Take a look at the graphic from the MLA website below--there are 9 elements in a container of a citation. You can repeat a container for a citation, if necessary. The good thing about MLA 8 for students? The rules are less strict! Notice that commas are EVERYWHERE except after the author, title, and location.
A Closer Look at the Core Elements
1. Author - Last name, first name is still the standard in MLA 8. However, if you have three or more authors, just use the first author's name as usual, and add ", et al." to indicate that there are many more authors. You can also write out "editor" or "translator" here if those people are the main contributors to the source you are using. You can use social media handles as authors now, too!
2. Title of Source - Capitalize the main words in the title and subtitle and italicize if the only title. If it's a little title (my phrase), like a song, episode of a TV show, a poem, etc., then it's placed inside quotation marks.
3. Title of Container - This is the "bigger title" which might be the name of the website, or the name of the journal or book. These are usually italicized, since the the title of source up above is in quotes.
4. Other Contributors - This is where you write out who helped with the source. So you can actually state ", illustrated by Sarah Hill," and use other phrases like directed by, translated by, edited by, introduction by, performance by, etc. See page 37 in the MLA Handbook for more information.
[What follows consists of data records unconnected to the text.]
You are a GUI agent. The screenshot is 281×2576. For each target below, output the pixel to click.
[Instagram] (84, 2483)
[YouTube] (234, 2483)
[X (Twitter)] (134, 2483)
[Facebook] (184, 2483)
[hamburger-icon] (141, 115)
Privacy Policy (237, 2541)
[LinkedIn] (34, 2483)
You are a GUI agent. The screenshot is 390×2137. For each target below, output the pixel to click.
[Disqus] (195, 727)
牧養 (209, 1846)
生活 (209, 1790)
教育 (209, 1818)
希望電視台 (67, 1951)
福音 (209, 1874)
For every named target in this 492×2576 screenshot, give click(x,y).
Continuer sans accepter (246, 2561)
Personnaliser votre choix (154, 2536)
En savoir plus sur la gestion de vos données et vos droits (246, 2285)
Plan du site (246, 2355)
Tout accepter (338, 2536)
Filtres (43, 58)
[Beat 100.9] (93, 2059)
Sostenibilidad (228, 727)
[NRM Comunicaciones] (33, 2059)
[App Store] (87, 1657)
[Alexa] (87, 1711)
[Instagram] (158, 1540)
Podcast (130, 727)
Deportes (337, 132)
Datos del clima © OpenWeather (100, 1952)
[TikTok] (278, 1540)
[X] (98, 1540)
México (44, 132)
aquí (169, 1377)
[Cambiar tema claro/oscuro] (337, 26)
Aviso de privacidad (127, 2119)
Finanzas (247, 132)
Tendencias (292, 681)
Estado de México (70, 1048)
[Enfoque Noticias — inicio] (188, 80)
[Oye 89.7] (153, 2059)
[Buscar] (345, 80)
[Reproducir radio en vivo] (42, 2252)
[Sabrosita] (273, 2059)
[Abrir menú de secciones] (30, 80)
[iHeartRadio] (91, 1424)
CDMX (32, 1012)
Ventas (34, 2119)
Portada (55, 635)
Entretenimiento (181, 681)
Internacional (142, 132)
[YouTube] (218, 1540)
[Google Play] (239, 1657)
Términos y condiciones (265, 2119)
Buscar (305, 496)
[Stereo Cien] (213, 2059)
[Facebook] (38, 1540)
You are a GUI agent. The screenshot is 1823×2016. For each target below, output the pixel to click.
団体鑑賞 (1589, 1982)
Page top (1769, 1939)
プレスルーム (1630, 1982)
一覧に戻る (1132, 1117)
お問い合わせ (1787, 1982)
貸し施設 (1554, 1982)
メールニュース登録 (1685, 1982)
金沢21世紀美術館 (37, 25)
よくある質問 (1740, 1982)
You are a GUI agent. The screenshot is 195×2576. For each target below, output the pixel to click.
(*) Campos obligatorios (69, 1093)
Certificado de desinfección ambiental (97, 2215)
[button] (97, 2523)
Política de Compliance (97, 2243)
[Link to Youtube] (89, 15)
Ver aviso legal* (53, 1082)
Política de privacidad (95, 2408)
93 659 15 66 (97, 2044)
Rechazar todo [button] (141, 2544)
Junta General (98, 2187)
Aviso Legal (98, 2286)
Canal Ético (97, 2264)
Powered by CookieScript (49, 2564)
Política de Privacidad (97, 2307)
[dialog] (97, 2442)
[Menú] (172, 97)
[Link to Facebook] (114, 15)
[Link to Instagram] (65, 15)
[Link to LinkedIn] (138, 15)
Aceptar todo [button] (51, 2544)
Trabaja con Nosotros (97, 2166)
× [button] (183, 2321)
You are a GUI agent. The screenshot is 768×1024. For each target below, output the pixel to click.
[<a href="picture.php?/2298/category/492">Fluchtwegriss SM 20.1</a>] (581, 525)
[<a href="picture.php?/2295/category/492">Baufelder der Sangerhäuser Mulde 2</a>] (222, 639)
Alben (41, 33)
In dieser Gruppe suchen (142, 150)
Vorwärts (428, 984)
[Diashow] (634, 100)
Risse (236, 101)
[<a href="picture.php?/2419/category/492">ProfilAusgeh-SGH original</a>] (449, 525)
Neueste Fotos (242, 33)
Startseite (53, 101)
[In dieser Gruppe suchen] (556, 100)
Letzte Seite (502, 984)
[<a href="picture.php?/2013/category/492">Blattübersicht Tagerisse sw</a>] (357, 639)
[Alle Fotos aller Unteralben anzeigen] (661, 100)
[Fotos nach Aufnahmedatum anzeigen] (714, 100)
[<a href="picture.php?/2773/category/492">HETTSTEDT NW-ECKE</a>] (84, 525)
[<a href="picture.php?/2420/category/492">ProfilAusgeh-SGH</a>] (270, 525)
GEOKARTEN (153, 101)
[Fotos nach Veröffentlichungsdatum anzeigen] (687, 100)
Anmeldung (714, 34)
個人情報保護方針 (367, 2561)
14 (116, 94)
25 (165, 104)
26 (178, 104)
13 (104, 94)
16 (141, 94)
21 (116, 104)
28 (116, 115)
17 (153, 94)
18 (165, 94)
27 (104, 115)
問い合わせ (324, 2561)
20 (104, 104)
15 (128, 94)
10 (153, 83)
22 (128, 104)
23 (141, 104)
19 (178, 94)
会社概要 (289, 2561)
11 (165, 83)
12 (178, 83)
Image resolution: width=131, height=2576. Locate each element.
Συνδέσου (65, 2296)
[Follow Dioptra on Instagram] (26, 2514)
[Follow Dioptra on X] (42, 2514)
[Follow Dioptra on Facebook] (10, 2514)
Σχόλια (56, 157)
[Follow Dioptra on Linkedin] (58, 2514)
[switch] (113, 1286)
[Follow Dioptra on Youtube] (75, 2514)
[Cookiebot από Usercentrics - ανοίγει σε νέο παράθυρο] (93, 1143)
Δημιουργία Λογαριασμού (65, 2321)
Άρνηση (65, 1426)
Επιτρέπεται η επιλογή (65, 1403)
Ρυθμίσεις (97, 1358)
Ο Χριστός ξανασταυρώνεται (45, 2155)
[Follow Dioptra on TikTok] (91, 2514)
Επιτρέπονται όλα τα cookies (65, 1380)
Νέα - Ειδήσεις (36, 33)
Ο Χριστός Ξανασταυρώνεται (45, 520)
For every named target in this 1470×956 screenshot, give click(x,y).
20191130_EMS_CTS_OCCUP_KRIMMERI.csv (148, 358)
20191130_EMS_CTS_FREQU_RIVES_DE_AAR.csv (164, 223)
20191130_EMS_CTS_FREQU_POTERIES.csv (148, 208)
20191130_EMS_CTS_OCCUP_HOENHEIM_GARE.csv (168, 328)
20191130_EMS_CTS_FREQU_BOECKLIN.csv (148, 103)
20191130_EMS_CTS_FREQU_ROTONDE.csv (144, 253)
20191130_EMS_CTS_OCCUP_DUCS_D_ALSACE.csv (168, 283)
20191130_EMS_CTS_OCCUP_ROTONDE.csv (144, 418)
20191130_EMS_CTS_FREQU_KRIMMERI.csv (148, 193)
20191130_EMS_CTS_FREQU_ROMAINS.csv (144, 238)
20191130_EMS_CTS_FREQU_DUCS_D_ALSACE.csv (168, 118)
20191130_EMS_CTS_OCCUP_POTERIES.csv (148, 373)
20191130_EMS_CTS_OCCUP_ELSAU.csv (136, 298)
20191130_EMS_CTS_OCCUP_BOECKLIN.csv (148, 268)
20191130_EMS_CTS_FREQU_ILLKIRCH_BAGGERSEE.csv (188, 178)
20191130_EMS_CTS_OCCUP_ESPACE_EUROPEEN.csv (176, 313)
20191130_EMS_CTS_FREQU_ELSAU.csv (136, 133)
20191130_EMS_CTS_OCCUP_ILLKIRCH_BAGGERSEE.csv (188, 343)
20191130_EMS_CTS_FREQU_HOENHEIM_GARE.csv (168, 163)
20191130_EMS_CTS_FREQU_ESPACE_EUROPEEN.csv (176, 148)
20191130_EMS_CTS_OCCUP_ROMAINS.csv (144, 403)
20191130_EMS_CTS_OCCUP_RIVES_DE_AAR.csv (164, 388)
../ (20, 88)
5. Version - In librarian words, this can also mean edition. So here you can use ", New International Version," or ", revised ed., " or ", 10th ed.," if it's noted in your source.
6. Number - Look for key words like volume, issue, number, episode. If your source has them, then you use descriptions like ", vol. 2," or "vol. 26, no. 3,"
7. Publisher - Look on the title page or the back of the title page (the tp verso) to find the publisher of a book. On a website, the publisher is sometimes an organization or the overall sponsor of the site that is mentioned at the very bottom of the page. You can chop off words like company and incorporated and university press can still be abbreviated as UP. Sample publishers: "Harcourt Press" or "U of Illinois P."
8. Date - Sources often have more than one publishing date, like online and print. If you used the online version, then stick with that date and use it in your citation. Write the full date that you see in your source--you may be given a month and day or just a season and year. Some examples are "18 Nov. 1943" or "Fall 2017" or "2011"
9. Location - In print sources, location means pages numbers: "pp. 24-34" or "A3." For web sources, location means the URL or website, but omit the "http://" part at the beginning. If you are using a scholarly article, then you will have a DOI, or digital object identifier number that can serve as a location: "doi:39.28503/dkb2001."
Optional elements to add to an entry are discussed on pages 50 - 53 of the MLA Handbook, 8th edition.